Sutton residential tower block fails fire safety tests

A nine-storey residential tower block in north Sutton which had a multi-million-pound “upgrade” completed only last October, has failed fire safety checks on its exterior cladding.

Chaucer House in Sutton: its cladding has been declared unsafe

The residents of 96 homes in Chaucer House received letters today informing them of the test results on the cladding recently fitted to their block. The letter was sent jointly from the council, the Sutton Housing Partnership, which manages the borough’s social housing, and the London Fire Brigade.

The tests were carried out following the Grenfell House tragedy in Kensington two weeks ago, where 79 people are confirmed as dead or missing, and with fears that that number will rise.

According to the Chaucer House letter, cladding samples were submitted by Sutton only on Monday this week.

“We have now received the results of the testing which has shown that the cladding at Chaucer House … has … failed this test”, the letter states.

Residents in another block nearby, Balaam House on Collingwood Road, which is also managed by Sutton Council’s social housing off-shoot, have meanwhile received a letter stating that their cladding is different from that used at Grenfell Tower and is therefore being subjected to different tests.

So far, every sample of cladding sent for testing from local authorities around the country – a total of 95 from 32 councils – has failed the safety test.

In Sutton’s letter to Chaucer House residents, it states, “We know this will be upsetting and we want to reassure you that SHP, the Council and the Fire Brigade have already assessed the overall fire safety arrangements in place at Chaucer House and are satisfied that your homes are still safe.”

The fate of the residents of Grenfell Tower now haunts those living in many of London’s tower blocks

Chaucer House’s refurbishment, which took three years and cost £13million, “went considerably beyond the regulatory requirements”, according to a Sutton Council statement last week.

In January 2014, announcing the start of the work, Andrew Chalk, a Sutton Housing Partnership official, was quoted in a press release as saying: “Health and Safety within tower blocks is a priority for SHP and in the planning of this project we have worked closely with the London Fire Brigade to address any issues… Decent Homes funding is bringing significant improvements to council homes and our residents and their families.”

This work included the installation of fire alarms and the retrofit of a sprinkler system, thought to be one of the first in a residential tower in the country.

This was undertaken following the recommendations of the coroner’s report after the 2009 Lakanal House fire in Southwark. Despite having had that report for four years, the Government has failed to implement its recommendations, making it a legal requirement that all residential towers should have sprinklers.

Jayne McCoy: originally relied on the council’s records

Nine months ago, when the work at Chaucer House was completed – more than two years later than scheduled – Dickie “Bernie” Clifton, the Mayor of Sutton, hailed the project by saying, “What has been achieved is outstanding.”
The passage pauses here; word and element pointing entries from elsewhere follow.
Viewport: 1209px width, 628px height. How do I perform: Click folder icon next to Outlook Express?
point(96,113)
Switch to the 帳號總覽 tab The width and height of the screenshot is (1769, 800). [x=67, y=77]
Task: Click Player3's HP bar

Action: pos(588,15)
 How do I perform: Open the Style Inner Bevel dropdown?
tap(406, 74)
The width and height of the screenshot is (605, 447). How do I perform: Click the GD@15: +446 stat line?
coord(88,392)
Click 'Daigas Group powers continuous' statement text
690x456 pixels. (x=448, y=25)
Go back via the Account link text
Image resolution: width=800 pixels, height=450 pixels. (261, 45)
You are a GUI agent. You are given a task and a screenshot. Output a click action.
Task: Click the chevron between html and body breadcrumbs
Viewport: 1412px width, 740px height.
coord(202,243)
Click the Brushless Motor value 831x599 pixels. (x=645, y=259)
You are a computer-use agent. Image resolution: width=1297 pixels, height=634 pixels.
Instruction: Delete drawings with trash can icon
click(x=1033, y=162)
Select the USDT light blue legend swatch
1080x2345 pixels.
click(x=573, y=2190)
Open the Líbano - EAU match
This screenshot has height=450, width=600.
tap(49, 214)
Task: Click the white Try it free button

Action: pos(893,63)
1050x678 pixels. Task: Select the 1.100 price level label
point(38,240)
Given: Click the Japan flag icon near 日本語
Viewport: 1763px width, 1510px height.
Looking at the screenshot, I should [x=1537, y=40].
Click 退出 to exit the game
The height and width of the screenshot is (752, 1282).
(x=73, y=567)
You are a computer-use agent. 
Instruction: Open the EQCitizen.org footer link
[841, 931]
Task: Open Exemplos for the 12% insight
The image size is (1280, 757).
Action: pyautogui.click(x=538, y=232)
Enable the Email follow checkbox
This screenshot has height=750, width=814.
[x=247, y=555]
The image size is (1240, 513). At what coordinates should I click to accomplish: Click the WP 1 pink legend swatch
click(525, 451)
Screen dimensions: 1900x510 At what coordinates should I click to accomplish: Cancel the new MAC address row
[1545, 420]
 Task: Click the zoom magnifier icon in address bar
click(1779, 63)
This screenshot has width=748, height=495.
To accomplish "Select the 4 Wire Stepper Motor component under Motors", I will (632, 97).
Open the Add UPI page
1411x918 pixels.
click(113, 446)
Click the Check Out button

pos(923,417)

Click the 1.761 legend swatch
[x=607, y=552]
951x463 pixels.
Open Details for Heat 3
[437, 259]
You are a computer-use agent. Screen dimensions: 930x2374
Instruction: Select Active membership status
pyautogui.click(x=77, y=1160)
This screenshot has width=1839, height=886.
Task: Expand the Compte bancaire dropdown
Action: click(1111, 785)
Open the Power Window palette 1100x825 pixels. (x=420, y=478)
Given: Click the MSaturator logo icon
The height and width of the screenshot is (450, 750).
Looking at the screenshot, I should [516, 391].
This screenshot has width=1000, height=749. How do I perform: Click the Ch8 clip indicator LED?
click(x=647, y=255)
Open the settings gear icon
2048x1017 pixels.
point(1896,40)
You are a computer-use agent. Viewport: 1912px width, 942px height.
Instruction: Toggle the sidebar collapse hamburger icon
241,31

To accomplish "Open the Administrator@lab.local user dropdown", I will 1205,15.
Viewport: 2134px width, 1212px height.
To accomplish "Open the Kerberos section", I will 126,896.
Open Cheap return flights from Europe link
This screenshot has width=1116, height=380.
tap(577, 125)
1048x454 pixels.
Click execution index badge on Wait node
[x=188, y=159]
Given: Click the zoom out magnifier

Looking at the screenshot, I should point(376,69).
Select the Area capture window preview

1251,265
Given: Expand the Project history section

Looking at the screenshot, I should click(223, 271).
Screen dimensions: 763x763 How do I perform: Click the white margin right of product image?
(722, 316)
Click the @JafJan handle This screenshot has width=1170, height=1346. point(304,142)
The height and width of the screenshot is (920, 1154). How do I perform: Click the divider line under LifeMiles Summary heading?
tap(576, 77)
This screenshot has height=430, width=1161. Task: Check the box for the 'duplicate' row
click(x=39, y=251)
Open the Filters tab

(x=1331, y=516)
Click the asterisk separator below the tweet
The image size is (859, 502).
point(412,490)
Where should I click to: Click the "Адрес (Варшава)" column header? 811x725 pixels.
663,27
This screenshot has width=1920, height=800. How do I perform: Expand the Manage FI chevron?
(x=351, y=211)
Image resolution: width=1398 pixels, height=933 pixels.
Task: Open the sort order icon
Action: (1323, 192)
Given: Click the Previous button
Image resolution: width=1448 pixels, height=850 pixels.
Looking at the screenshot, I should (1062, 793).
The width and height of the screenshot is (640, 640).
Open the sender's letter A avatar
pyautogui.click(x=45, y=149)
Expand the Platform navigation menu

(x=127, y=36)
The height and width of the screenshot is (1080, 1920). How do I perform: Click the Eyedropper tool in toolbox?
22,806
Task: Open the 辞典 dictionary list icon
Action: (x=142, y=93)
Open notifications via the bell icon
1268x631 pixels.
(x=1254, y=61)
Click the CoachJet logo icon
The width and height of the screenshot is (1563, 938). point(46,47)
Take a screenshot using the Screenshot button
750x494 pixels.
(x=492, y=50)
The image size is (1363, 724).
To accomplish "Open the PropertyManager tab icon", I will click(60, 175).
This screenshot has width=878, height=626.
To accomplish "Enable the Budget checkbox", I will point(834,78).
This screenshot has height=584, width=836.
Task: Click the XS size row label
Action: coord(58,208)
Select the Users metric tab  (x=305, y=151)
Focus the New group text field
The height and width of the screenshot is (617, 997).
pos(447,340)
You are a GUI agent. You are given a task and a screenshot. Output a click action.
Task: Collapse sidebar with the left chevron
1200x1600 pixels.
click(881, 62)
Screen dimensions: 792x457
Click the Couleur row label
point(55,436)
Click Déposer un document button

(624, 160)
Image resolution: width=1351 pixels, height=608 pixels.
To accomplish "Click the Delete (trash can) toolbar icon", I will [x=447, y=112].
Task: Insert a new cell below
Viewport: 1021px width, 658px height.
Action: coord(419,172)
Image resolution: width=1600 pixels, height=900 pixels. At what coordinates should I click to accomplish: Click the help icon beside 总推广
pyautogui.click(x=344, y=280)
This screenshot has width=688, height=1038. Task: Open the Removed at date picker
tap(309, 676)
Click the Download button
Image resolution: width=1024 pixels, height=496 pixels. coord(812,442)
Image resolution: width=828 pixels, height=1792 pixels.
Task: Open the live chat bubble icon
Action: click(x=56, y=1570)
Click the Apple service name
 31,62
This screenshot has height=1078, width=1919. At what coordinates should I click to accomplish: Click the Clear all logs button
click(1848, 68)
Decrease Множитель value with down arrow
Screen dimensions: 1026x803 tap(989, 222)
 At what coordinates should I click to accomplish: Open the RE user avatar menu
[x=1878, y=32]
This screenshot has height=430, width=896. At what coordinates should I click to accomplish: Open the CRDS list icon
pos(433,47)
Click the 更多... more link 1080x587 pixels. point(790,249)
Residents might be taking a different view tonight.

It is only a week since, Councillor Jayne McCoy, the chair of Sutton’s housing committee, said,  “Our records show that the cladding comprises different materials than that was reported to have been used at Grenfell Tower, with mineral fibre insulation used at Chaucer House, and galvanised steel used at Balaam House.

“Vertical and horizontal fire breaks were incorporated into the design of these systems.”

According to Sutton Council, Chaucer and Balaam are the only high-rise properties fitted with cladding in the borough. Sutton Housing Partnership is undertaking a fire safety review in another six properties.

The letter sent to Chaucer House residents today

“Both Chaucer House and Balaam House have been fully refurbished and the works were designed and delivered by a recognised major surveying and engineering consultancy and contractor,” McCoy said.

But unlike Chaucer House, Balaam House had no sprinkler system fitted when its cladding works were undertaken.

Its residents have long complained about faulty lifts, poor access to the block for disabled residents and those with children, and the inappropriate allocation of homes on upper floors to those with mobility and health issues.

Meanwhile, in the midst of one of the biggest crises for local authorities in London for a generation, Niall Bolger, the Sutton chief executive, has gone away on holiday for three weeks.